21 29 e 30 sarebbe un bel terno da giocare, su ruota nazionale. Si perchè la vergogna di questi numeri è di tutta l’Italia, da Roma a Perugia per finire a Trani. Numeri messi lì a caso, forse hanno messo dei bussolotti in un sacchetto e hanno estratto la condanna, non potrebbe essere altrimenti. La magistratura italiana ancora una volta si rivela inadeguata e dopo il caso di Pietro Maso, continuano le magre figure per i nostri giudici.
30. Gli anni inflitti a Rudy Guede nel delitto di Mez a Perugia. Un gioco sessuale, che probabilmente non doveva sfociare in un omicidio… ma è successo e ora ne pagassero le conseguenze
29. Gli anni inflitti a Romulus Mailat, reo di aver stuprato, derubato e ammazzato la signora Reggiani a Roma. Bene.

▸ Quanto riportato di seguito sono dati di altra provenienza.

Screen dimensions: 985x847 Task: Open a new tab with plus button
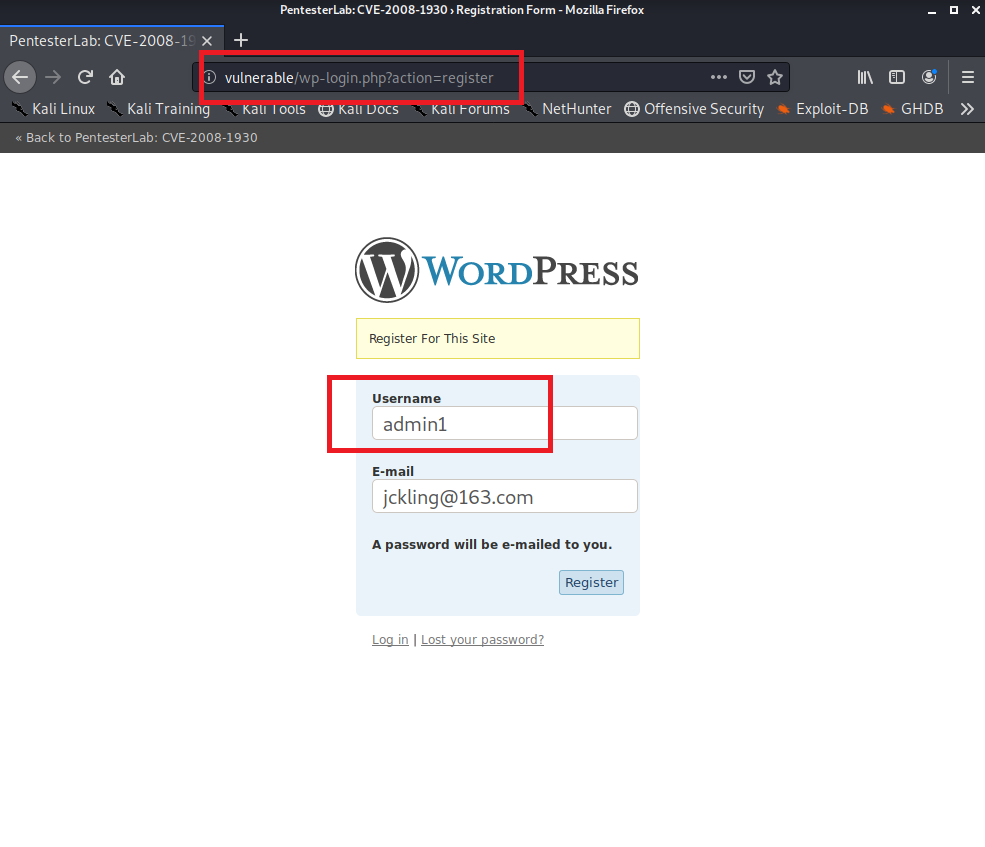(x=240, y=41)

Rudy che per l’accusa ha ’solo’ commesso il reato di concorso in omicidio e tentato stupro (per l’accusa l’esecutrice materiale dell’assassinio è stata Amanda), si becca un anno in più di un rumeno strafatto di diluente che sevizia deruba e ammazza una signora che si trovava a passare di li per caso…
ma il bello viene ora…
21. Gli anni di carcere inflitti a un tale Pietro Lombardi di Trani, reo di aver tentato una rapina ad un ufficio postale di trani e di aver ferito AD UNA GAMBA una guardia giurata.
21 per un tentato omicidio e rapina a mano armata, 29 per stupro, furto e omicidio, 30 tentata violenza sessuale e concorso in omicidio. Dov’è l’errore secondo voi?
Premesso poi, nessuno di loro alla fine si farà gli anni per cui è stato condannato. Pietro Maso insegna…
2 Novembre 2008 at 8:28 pm
I primi a condannare ( si fa per dire ) i primi a dimenticare.
Nazione allo sfascio.
Che ne dici di firmare una petizione per eliminare la scritta ” la legge e’ uguale per tutti ” nei tribunali??
Con il tuo post e per tanto altro ancora lo capiamo che frase piu falsa non esiste!
15 Novembre 2008 at 6:53 pm
Forse l’errore è nel documentarsi solo tramite TV e giornali senza leggere le sentenze,le loro motivazioni, e il richiamo che esse fanno alle norme del codice penale (che non scrivono i giudici, ma, cosa che mi fa venire i brividi, gente come Schifani, Dell’Utri, Maroni e compagnia varia).